In 1990, Trump was one of 58 ultra-wealthy Americans who were unwitting participants in an experiment run by Spy Magazine to find out, “Who is America’s Cheapest Zillionaire.” First, these high-net-worth individuals were sent checks for $1.11 and 26 of the 58 cashed those checks. The reporter sent progressively lower value checks. When the dust settled, Trump was 1 of only 2 participants willing to cash the smallest check sent (13 cents). The full experiment was surprisingly involved and the article is worth checking out.

Maybe you wouldn’t cash a 13-cent check. I know I wouldn’t. Then again, maybe that’s why we’re not part of this elite group of zillionaires.

Now, back to the 5 hidden costs of a free website…

1) The cost of upgrades

Upgrade costs are the least hidden of the hidden costs. Most free website builders are based on what’s called a freemium model. The word freemium is a mash-up of the words “free” and “premium.” It’s the strategy of giving away a free, limited, version with the expectation that people will upgrade to a premium version. Most or all of the profit comes from people upgrading, so the main focus in a freemium model is upselling you.

Often, there are premium features that fall into the must have category. As an example, the free version often has advertising. It may be something as small as “build your own free website with…” However, this will instantly hurt your credibility. “Removing branding” is an upgrade that you’ll always want to choose, as is using your own domain name.

The monthly costs of upgrading ranges from $5 – $30. If you do decide to build your own site with a builder, you should plan to spend some money on upgrades. You will want to do some research, so you understand what features they charge for, and how much, before investing a lot of time in building a free site on a platform.

2) The cost of your time

Considering the TV commercials, you’d be forgiven for thinking that you could build a website in 10 minutes and it’s “as easy as 1-2-3.” As a developer, these commercials crack me up. They always breeze over a step that actually represents hours and hours of work. Imagine a commercial about building a car, “Build a car in 3 easy steps: step 1, pick the color; step 2, customize the car; step 3, drive it off the assembly line.”

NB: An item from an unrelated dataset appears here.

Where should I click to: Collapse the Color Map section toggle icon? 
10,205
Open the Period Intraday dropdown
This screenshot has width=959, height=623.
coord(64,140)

If you are committed to building an effective and professional website, a good chunk of your time will be devoted to learning. You are probably starting out at the don’t know what you don’t know level of understanding. It’s a long slog to build from that level to knowing enough to do a halfway decent job.

PRO TIP: If you get stuck or need instructions on how to do something specific, try searching on YouTube.

The worst part is when you get stuck. When you run into a problem that you can’t solve, it can eat up an unbelievable amount of time. It could even be something that literally can’t be done within the builder you’ve chosen. If you are a perfectionist, building your own website will take exponentially more time. Sometimes, building your own site is about accepting, good enough.

Time is more valuable than money. You can get more money, but you cannot get more time.Jim Rohn

You are likely to spend 10, 20, 40 hours or more between educating yourself and actually designing the site. If you only spend 10 hours, you are likely to suffer additional costs because of mistakes and hits to your reputation.

3) The cost of mistakes

As previously eluded too, you are probably starting out without a clear concept of all the different factors that you need to understand in order to create an effective website. Did you know that you can build a website that looks great and has one or more fatal flaws? This isn’t an exaggeration. A site that looks great on your computer may be literally useless for some of your visitors.

Example Mistake 1: Poorly optimized images

A common mistake is to not properly optimize your images. This leads to very slow load time. In this high tech world, people stand in front of their microwave, muttering, “Come on… I don’t have all minute.” If your site takes too long to load, people will just back out without even seeing your site.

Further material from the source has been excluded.